- **TRECHO DO DOCUMENTO**
****

Em seguida, ele cita diversos médicos que se somaram ao grupo, inclusive Nise Yamaguchi, que prestou depoimento à CPI na última terça-feira (1º).
"Fomos construindo e agregando, aí veio o Zanotto, veio o Paulo, que é um colega da Unifesp que trabalha na área de linguística, o Marcelo, a Nise, o Wong, o Zeballos, a Marina, Luciana, Jorge, Zimmermann, já são mais de 10 mil. Entre fevereiro e março [de 2020] éramos nós que estávamos estudando, o Arthur tentando conectar esse pessoal todo", relata Azevedo.
Entre os médicos citados estão, além de Nise, Paulo Zanotto (virologista), Anthony Wong (pediatra, morto em janeiro), Roberto Zeballos (imunologista) e Ricardo Zimmermann (infectologista). A Folha não conseguiu identificar os demais.
Azevedo acrescenta ainda que esse grupo fornecia informações bem fundamentadas para Bolsonaro sobre o tema.
"Esses caras estavam ouvindo uma gama imensa de gente que estava trazendo soluções de tudo que é jeito para ele [Bolsonaro], de grandes instituições, que estavam tendo reuniões constantes. Isso precisa ser dito", afirma o médico.

****

- **CONTEÚDO DOS DADOS**
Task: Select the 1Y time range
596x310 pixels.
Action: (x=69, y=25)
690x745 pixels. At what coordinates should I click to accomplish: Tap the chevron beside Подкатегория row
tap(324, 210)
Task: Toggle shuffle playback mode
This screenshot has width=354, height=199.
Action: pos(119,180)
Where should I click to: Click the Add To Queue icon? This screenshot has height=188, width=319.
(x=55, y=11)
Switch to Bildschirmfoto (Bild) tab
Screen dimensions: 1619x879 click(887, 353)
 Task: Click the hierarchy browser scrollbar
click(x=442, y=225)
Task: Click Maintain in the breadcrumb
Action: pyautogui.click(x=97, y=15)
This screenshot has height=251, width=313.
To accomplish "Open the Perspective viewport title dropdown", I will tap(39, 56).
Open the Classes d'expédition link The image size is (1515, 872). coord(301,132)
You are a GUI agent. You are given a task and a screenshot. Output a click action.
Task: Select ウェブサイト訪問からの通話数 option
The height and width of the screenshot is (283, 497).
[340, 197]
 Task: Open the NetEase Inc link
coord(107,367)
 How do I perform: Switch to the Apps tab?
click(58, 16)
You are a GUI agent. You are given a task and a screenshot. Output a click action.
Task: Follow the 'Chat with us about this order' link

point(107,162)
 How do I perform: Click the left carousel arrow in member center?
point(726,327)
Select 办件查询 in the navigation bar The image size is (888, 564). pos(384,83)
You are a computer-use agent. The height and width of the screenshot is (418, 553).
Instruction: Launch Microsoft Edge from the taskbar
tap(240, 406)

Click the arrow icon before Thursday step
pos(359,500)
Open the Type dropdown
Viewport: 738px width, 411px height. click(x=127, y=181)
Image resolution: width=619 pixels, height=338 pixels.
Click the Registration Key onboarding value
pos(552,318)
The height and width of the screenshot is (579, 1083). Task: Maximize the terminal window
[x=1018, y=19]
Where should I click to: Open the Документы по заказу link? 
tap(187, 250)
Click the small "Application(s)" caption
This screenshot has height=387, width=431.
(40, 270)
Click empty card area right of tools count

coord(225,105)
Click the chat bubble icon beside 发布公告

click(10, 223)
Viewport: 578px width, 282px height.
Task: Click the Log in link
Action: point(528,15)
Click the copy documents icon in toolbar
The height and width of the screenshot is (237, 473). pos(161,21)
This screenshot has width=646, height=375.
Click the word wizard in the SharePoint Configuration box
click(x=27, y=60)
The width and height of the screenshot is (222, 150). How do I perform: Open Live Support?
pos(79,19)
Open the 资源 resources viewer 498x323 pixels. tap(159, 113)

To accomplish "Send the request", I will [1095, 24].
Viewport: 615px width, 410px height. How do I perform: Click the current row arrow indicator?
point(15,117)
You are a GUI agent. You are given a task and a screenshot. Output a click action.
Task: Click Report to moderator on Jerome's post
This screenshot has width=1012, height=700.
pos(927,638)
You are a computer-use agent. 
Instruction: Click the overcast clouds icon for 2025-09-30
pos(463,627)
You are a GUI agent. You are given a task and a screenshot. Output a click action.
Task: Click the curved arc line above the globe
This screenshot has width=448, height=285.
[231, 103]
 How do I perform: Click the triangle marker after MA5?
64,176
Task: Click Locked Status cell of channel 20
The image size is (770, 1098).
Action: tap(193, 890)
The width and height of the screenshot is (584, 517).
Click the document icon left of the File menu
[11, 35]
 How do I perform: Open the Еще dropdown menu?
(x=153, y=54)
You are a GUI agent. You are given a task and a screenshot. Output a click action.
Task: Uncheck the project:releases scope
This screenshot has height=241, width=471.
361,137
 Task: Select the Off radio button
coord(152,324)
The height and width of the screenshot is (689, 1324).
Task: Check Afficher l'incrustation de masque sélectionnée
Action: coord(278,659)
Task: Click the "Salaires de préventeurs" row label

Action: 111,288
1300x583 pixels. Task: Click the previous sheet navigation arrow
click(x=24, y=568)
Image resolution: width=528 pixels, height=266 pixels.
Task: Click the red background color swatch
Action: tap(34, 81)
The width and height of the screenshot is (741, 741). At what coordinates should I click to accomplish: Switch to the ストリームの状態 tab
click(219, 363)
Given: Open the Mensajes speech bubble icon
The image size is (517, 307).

****

- **TAREFAS A REALIZAR**
a: Traduza para o inglês esta frase do trecho: "Azevedo acrescenta ainda que esse grupo fornecia informações bem fundamentadas para Bolsonaro sobre o tema."
b: Diga se cada afirmação concorda com o trecho, respondendo sim ou não e citando as palavras decisivas: (i) Anthony Wong era pediatra e morreu em janeiro. (ii) A Folha identificou todos os médicos citados. (iii) Nise Yamaguchi prestou depoimento à CPI.
As linhas não têm nenhum papel aqui.

- **RESPOSTAS ÀS TAREFAS**
a: Azevedo further adds that this group provided well-founded information to Bolsonaro on the subject.

b:
(i) Sim: "Anthony Wong (pediatra, morto em janeiro)".
(ii) Não: "A Folha não conseguiu identificar os demais."
(iii) Sim: "Nise Yamaguchi, que prestou depoimento à CPI na última terça-feira (1º)".